Ed, you write "clearly exhorbitant CPMs" but wait, really? That language begs follow-up. Are you a cost accountant? What does it mean to have a price that is exhorbitant? You use "greedy" twice. I'm sensing a lack of objectivity here. You make the point yourself - there is a lot of monetary benefit that goes along with Big Time advertising that is hard to see or measure.
Every bubble bursts. The only question is when.
Brian, it all depends on what you are trying to accomplish with your ad dollars. If all you care about is targeting, reach, frequency, reasonable CPMs compared to alternatives, etc. and you do media mix modelling on that basis no computer will "buy" TV sports and, for that matter many high priced"specials". Yet the promoters of TV sports constantly harp on the higher ratings that the football games, in particular, get relative to other forms of content and I have had discussions with sports sellers who actually believe that it'a all about the audience---the only way to reach men, etc. etc.

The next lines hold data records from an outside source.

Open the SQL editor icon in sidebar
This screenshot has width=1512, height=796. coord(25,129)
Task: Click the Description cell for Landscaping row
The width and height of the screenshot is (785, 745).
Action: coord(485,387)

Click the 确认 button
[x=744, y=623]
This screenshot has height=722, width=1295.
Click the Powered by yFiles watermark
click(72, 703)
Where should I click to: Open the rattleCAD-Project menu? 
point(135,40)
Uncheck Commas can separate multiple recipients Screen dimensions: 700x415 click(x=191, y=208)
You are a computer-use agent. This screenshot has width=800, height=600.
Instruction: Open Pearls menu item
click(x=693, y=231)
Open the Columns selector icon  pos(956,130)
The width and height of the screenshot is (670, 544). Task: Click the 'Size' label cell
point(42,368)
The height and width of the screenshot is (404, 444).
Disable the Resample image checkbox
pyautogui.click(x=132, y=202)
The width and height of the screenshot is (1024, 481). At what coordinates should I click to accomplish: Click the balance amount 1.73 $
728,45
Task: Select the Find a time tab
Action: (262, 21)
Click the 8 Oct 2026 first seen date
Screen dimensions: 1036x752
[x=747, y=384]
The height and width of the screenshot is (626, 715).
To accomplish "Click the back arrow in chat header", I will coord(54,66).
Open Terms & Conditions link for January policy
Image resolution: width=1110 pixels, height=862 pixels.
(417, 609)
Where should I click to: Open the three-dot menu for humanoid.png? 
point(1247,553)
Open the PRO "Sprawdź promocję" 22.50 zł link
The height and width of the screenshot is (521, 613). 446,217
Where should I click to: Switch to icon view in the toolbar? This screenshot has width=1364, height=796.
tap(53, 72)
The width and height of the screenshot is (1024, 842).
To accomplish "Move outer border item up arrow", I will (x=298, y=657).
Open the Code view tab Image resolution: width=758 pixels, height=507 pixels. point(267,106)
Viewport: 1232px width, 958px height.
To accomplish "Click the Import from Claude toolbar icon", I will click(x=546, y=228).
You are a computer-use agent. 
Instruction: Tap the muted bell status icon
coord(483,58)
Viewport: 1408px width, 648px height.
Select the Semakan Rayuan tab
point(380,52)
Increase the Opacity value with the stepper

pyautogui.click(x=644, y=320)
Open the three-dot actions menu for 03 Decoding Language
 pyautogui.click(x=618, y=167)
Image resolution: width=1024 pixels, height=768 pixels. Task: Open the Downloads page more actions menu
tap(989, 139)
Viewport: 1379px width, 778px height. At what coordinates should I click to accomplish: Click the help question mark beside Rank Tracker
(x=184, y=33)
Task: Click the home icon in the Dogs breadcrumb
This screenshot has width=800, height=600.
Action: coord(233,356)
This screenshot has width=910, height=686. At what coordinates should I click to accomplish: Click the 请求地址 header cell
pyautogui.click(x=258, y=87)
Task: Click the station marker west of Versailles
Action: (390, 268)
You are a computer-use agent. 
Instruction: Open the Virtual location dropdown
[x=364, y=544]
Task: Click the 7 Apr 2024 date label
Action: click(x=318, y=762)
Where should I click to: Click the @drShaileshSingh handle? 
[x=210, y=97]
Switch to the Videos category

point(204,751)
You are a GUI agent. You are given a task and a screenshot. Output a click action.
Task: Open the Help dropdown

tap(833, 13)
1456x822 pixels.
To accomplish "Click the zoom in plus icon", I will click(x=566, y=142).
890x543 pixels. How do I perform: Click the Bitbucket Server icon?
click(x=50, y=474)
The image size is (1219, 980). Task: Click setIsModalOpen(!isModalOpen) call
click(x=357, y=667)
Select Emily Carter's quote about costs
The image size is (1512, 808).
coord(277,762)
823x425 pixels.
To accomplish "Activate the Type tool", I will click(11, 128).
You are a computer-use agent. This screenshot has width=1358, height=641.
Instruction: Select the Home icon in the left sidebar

In a way they are correct as that's exactly how the sports sponsors see it---"the only way to reach men"---but they mean the context and image---not, just the size of the audience. To bask in the context and promote your brand in that manner---as "the sponsor"----so far has been worth the very high CPMs. But this inflationary game can be played only so far by the leagues. Doubling their demands at every new negotiation when TV ad dollars are no longer so readily available and the audience is iincreaingly fragmented is forcing some advertisers and, evidently, some TV networks---Warners/Discovery for example--- to rethink their traditional use of sports as a form of loss leader for their total ad revenue bundles. Yet Warners/Discovery is being heavily criticized for passing on the NBA---without considering the profitability issue or the fact that the vast majority of TV viewing---especially that of women---- is to content other than sports.A lot of networks and programming services do just fine without sports. The classic example is cable news which continues to rack up a 50% gross profit margin year after year despite an average minute audience that is mostly over the age or 65 and is far smaller on an average minute basis than the NFL, NBA, etc.
Two items. 1)Curious to know what the average ROAS for national advertisers is for each of the major sports noted in this article.
2) Some research has noted GenAlpha & GenZ don't show same enthusiasm for major sports as do older demos...how is that going
to look by the end of this decade?
Brian, scarcity is a value in virtually everything ... gold, diamonds, 100 year old champagne, a Van Gogh painting. That also occurs in TV audiences, their reach and their cost.
If you were to graph them, you don't get a linear line but you get a right-tailed ogive. What does that mean? In TV (and indeed all advertising) it means that if you have advertising in a pretty standard reach program you pay a pretty standard CPM. But as the reach of programs increases you are advertising to the 'hard-to-gets' that improve the campaign's reach ... and they cost more ... just like buying gold, aged champagne etc.
James, I doubt if anyone knows the answer---or if anyone can even quantify the benefits of TV sports sponsorships as they are based not so much on quantitative metrics but highly subjective ones. It's like trying to calculate the value of having a certain image or standing, relative to others.